Tout est relations. Dans la vie comme dans une fiction. En latin, nexus signifie lien ou connexion. C’est un point nodal, un nœud, qui crée du lien. Il relie des lignes dramatiques ou bien des enjeux et, évidemment, les personnages.
L’action du nexus est nécessaire à l’intrigue. Par elle, elle se déroule et dans l’espace et dans le temps. Ainsi, l’action, l’espace et le temps sont intimement dépendants les uns des autres. Dans Les Infiltrés (2006) de Martin Scorsese, Billy est précisément ce nexus entre la police et la mafia. Nous avons deux lignes parallèles, celle de Billy et celle de Colin Sullivan. Et le personnage de Billy met en tension les logiques contradictoires de ces deux univers.
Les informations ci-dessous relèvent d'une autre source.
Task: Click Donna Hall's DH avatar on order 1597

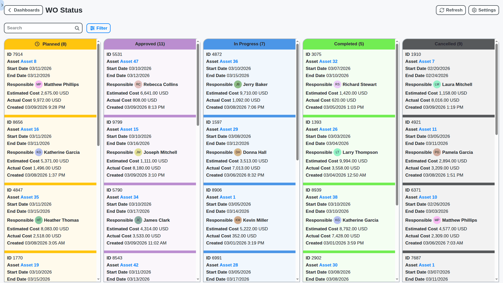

Le nexus est aussi celui par qui le scandale arrive. Et le scandale est un torrent violent, créateur et artisan de l’intrigue. Laura (Autopsie d’un meurtre (1959) d’Otto Preminger) est le nexus autour duquel toute l’intrigue se construit. Dit-elle la vérité ? On ne le saura jamais vraiment. Ce qui importe, c’est que sa parole (faite de silences et de contradictions) maintient le récit sur ses rails et insuffle de la tension. Le nexus nous retient dans le récit.
Le nexus émotionnel
Je l’apprécie celui-là. Il concerne le pathos des personnages, c’est-à-dire ce qui les meut de l’intérieur. Quand un personnage est un nexus, il lie les personnages avec des affections assez simples comme l’amitié, la loyauté ou la famille. Cependant, il sera bien plus passionnant à écrire lorsqu’il est au cœur de passions blessées et mieux encore quand celles-ci sont violentes.
Comme une présence n’a de sens que dans le regard de l’autre, la présence d’un nexus a ce pouvoir non seulement de percevoir, mais aussi d’aider à révéler chez l’autre ses émotions, qu’il ne saurait dire autrement. Par cette empathie, l’autre accueille ce nexus, sa simple présence, sa parole silencieuse lève toute résistance de l’autre et par là, l’influence. Alors, l’intrigue oblique dans une autre direction.
Parce que la présence du nexus met au jour la fragilité de l’autre. Dissimulée pour s’en protéger, l’autre s’était figé comme mort. Le nexus n’a pas d’intention particulière, c’est seulement cet état qui fait qu’il libère l’autre de ses chaînes, volontaires ou non, et l’autorise à poursuivre sa propre ligne dramatique. Ree, par exemple (Winter’s Bone (2010) de Debra Granik) possède cette force, cette détermination qui est un appel à nous dire même si nous ne pouvions pas le formuler.
Postulons qu’une présence affecte toujours l’autre. Je me promène et au détour du chemin, je rencontre un visage qui m’est agréable comme un ami de longue date, j’en éprouve aussitôt du plaisir. Je poursuis ma route et me voici face à un autre visage. Cette fois, celle-ci m’est singulièrement déplaisante. La présence soudaine de cet autre a totalement détruit ce qui m’affectait auparavant comme joie et remplacé ce sentiment par de la peine.
Le nexus est donc un instrument de relations humaines. Comprenons néanmoins que c’est l’autre qui projette ses attentes, ses manques ou ses obsessions sur le nexus. Celui-ci ne prend aucune responsabilité sur les effets que sa présence ou son action a sur l’autre. Le nexus fonctionne par aimantation. Il attire à lui l’admiration ou la répulsion, mais, dans un cas comme dans l’autre, il incite au dévoilement.
Si votre personnage est un nexus, l’autre se confiera à lui dans la joie ou la souffrance. Nous sommes en déroute face au nexus. Notez aussi que pour celui-ci, qui n’aspire pas généralement à recevoir la vérité de l’autre, cela peut devenir émotionnellement compliqué.
Dans Midnight in Paris (2011) de Woody Allen, Gil apparaît comme le nexus parce que ses interactions avec le passé sont transformatrices. Cependant, si l’on y prête une seconde pensée, on s’aperçoit que c’est Inès le nexus puisque, par elle, Gil prend la mesure de ses désillusions. Par elle, il comprend que son existence est déplacée.